Coming to Yogyakarta, I didn’t know what to expect, and didn’t know how the residency would start. I wanted to keep an open mind, especially for the first week, and didn’t want to make too many plans, or set the agenda – I just wanted to receive what was available. That turned out to be a good decision.
I was welcomed by Jeannie at PSBK (Padepokan Seni Bagong Kussudiardja) and introduced to the team, including Iteq who will be acting as Project Manager/Artist Confidant for the duration of the project, and Teguh (curator), who will be working with us. We found a lovely space to base myself while I’m here, in a building that has a gallery upstairs that we can use as a studio for holding workshops and for filming.
PSBK as a space is full of potential. It has many different pockets and areas that can be used for different purposes. PSBK and Jeannie are quite open about what the space is about, and where they want to take it. They are interested in exploring how to create bridges with local artists and communities, and what we can try here. There is an attitude of exchange and exploration, and a desire to explore and tap into possibilities. In the coming three weeks, I’m looking forward to trying out ideas, and spending time with a group of artists in residence who are creating a performance/dance/theatre piece at the Centre.

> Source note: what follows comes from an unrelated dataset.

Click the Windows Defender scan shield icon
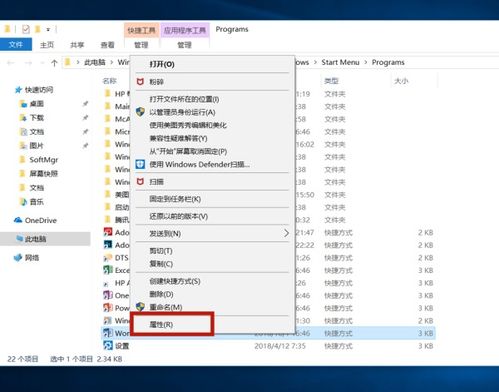Image resolution: width=499 pixels, height=392 pixels. [140, 164]
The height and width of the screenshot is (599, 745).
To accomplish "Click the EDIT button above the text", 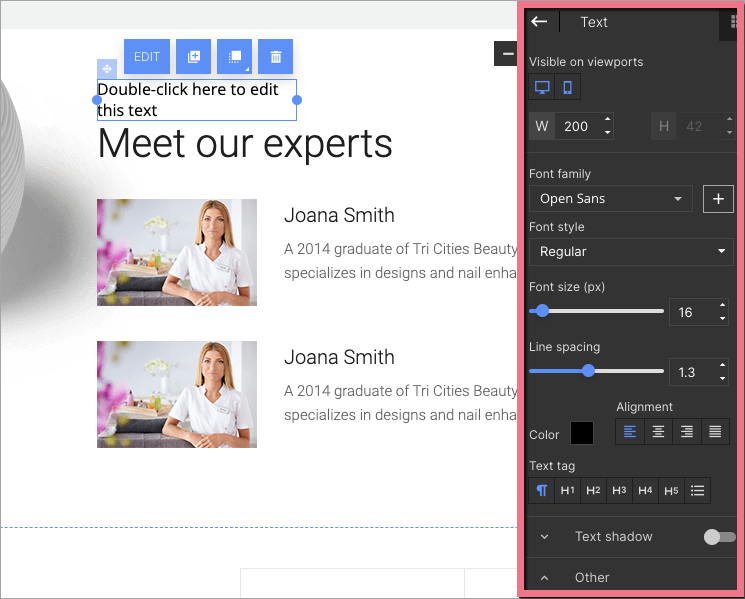I will coord(147,57).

Iteq has many connections within the Jogja arts scene and during the first week has introduced us to people and groups doing interesting work. People have been very open about making time to meet with me. Some of the organisations and collectives we visited include the photography collective Ruang MES 56, Kunci Cultural Studies Centre, and IVAA, the Indonesian Visual Arts Association. MES 56 and Kunci, in particular, are very grass roots based. They seem to have their own unique take on what art is, and who is an artist – they have unique sensitivities and responses, which I quite like. One of the things it makes me think, that we are missing especially in London, is the relationship to the collective spaces they have created. This is an experience familiar to me from Turkey – if you don’t get support for what you want to do/what’s important for you – you can be creative about how to get that support. For example, MES 56 has no regular income – the members only gain access to funding on a project to project basis, so in between they share resources and put their own money into a pot to pay for rent and other expenses when there is no project funding. Kunci operates in the same way. I found both organisations inspiring in the way they are working towards art for everybody, and education for everybody.

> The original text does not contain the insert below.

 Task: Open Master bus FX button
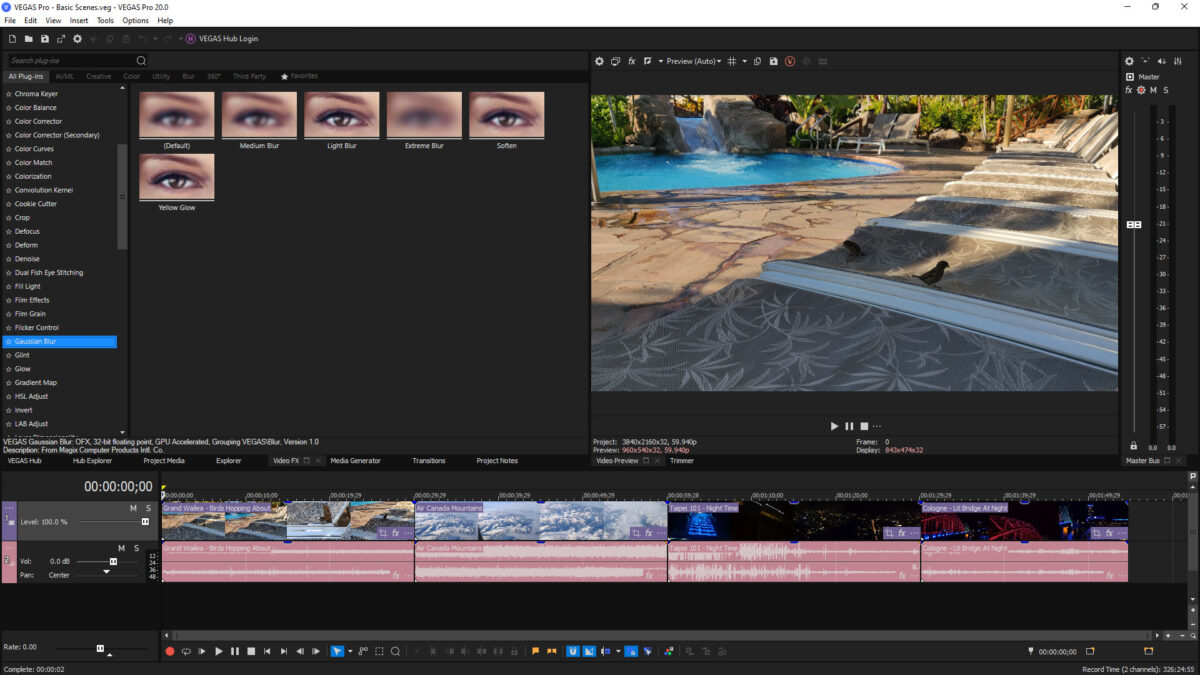[1129, 90]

Highlights of the week included visiting MES56 where there was a performance by Taiwanese music/installation artists in residence; an opening of a sculpture show at Jogja Contemporary, where I met Ris (Rismilliana Wijayanti), a busy curator (‘.. a useful passerby’ as she describes herself) who will be a great connection for meeting other artists; and watching the preparations of a unique video installation at ARK gallery by artist Agung Kurniawan. His installation, Ibuibu (Kecil) , which will be shown at Europalia in Brussels in October (a showcase of Indonesian art), documents the experience of women who were imprisoned during the Communist purges of 1965. The women, actual survivors, were filmed performing their stories, and these images are projected onto traditional white dresses hanging in the space, with a surround soundtrack of their voices and subtle music.

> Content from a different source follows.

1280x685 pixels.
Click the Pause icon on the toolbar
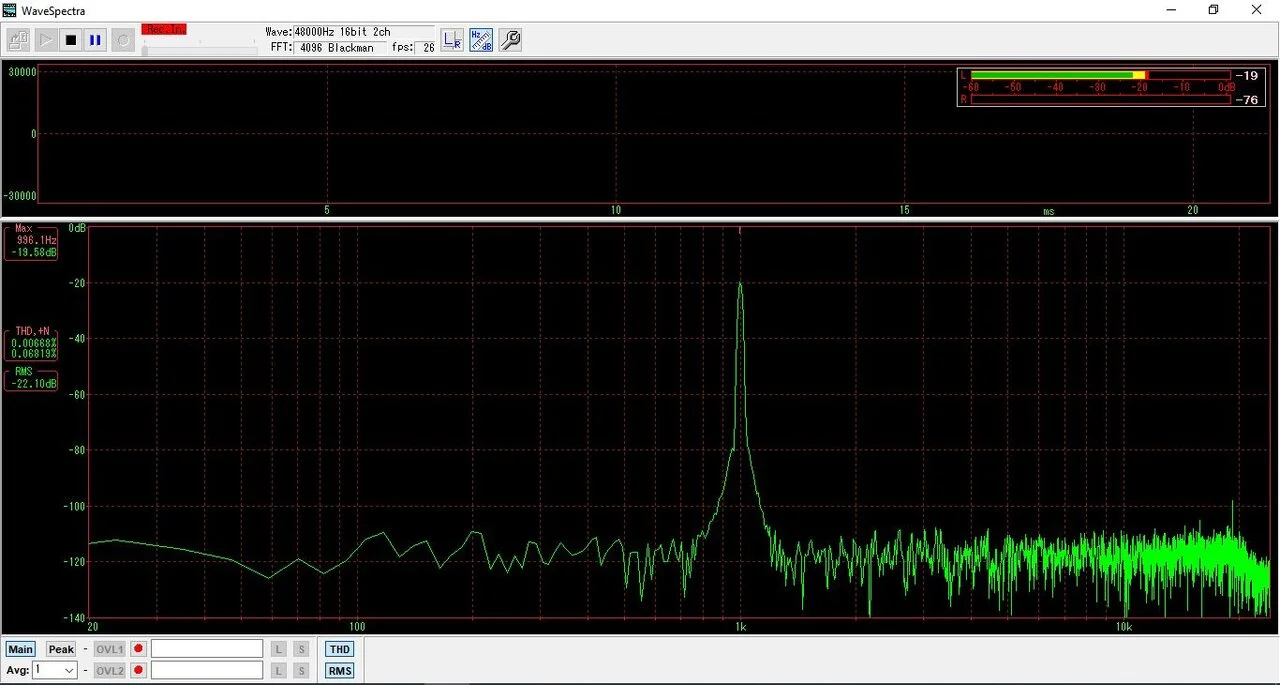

I realise that it will take a while before I can understand the culture here. At the end of the day, I’m a visitor and I’m being introduced to certain types of people who are involved in the arts scene and activists, rather than experiencing the daily everyday life of Indonesians. As a culture, there are lots of things that seem familiar and I recognise many layers from my own experience, but there are many things that I don’t know yet.
However, being in residence at PSBK is an interesting way to be introduced into the culture. Jeannie, Teguh and Iteq are making themselves available to have long conversations – something we lack in London, where we’re all so busy with our very busy lives. I appreciate and recognise how much I miss that space -without rush or agenda – just taking the time to talk and share experiences.
Onto week two, where I will be working with a group of Jogja actors/performers through improvisations on the first stages of a new project, ‘what makes you who you are’.